Telenor Denmark, part of the Norwegian Telenor telecommunications and mobile phone company, has a workforce of about 1,100 in Aalborg, making it one of the city's largest new employers.[58] Siemens Wind Power has rotor-blade production and testing facilities in Aaborg. In 2012 and 2013, there were additions in both areas. The new testing plant is the world's largest research test centre for wind turbine technology.[59][60] In 2012, the company shipped a record 570 wind turbine blades from the Port of Aalborg, mainly to England and Ireland, up 45% on the previous year.[61]

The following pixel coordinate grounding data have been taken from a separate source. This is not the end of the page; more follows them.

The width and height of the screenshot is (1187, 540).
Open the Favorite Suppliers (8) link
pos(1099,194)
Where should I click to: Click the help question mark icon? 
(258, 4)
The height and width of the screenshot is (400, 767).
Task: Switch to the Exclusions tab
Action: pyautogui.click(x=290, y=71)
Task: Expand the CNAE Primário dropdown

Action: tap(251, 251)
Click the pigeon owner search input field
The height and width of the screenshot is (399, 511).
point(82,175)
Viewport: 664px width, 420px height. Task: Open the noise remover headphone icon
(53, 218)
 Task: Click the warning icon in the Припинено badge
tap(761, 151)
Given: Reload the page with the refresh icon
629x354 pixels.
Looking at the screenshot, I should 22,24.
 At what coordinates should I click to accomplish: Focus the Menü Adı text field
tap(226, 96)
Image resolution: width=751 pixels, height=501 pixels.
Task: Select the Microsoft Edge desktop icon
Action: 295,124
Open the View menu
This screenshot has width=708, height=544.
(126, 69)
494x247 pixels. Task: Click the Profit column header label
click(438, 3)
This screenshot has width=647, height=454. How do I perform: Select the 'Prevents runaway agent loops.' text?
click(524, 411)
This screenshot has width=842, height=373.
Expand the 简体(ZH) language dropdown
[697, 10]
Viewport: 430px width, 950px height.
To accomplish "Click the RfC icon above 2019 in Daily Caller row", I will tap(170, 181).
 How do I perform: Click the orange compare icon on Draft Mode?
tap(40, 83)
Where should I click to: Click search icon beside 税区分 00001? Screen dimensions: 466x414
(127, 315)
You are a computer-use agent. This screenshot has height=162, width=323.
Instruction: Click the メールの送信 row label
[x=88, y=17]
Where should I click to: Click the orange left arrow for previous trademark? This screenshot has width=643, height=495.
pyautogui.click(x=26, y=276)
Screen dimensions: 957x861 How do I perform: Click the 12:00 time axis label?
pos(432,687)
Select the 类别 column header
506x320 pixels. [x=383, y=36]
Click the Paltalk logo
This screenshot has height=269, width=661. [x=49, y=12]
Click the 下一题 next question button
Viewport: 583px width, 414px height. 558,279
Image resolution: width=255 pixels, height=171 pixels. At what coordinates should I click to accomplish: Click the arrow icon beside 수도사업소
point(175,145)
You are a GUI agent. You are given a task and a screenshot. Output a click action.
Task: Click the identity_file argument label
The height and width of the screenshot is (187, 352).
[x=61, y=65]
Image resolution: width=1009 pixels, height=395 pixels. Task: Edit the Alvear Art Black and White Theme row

The cement-carrier Cemisle at Aalborg Portland

Aalborg was home to De Danske Spritfabrikker or Danish Distillers (now owned by the Norwegian company Arcus), which produces numerous brands of akvavit, until 2014.[62] The company is the world's largest akvavit producer and exporter.[63] Aalborg Industries, the world's largest manufacturer of marine boilers, has been established in Aalborg since the 1920s.[64] It has recently expanded into floating production systems for the offshore market. Currently employing 2,600, in December 2010 it was acquired by the Swedish Alfa Laval, also a specialist in the area.[65] Aalborg Portland, a subsidiary of the Italian Cementir since 2004,[66] was founded in 1889 with the support of FLSmidth. Able to draw on the chalk deposits from Rørdal to the east of the city, it rapidly became a major cement producer. Today it is the world's largest supplier of white cement, which it exports around the globe.[67]

Facilities[edit]

Aalborg has a wide selection of shops and restaurants. In the city centre, there are both large department stores and smaller speciality shops. One of the largest shopping malls in Denmark, the Aalborg Storcenter, is to the south of the city in Skalborg. It has about 75 stores, including a large Bilka supermarket.[68] The city has over 300 restaurants,[69] catering in Danish, European and Asian dishes. Notable establishments include Fusion on the waterfront,[70] Mortens Kro, run by celebrity chef Morten Nielsen, and Irish House, a pub in 17th-century Jens Olufsen's House.[71] While Aalborg is renowned for its alcohol and nightlife,[69] there are also a number of coffee shops.[72]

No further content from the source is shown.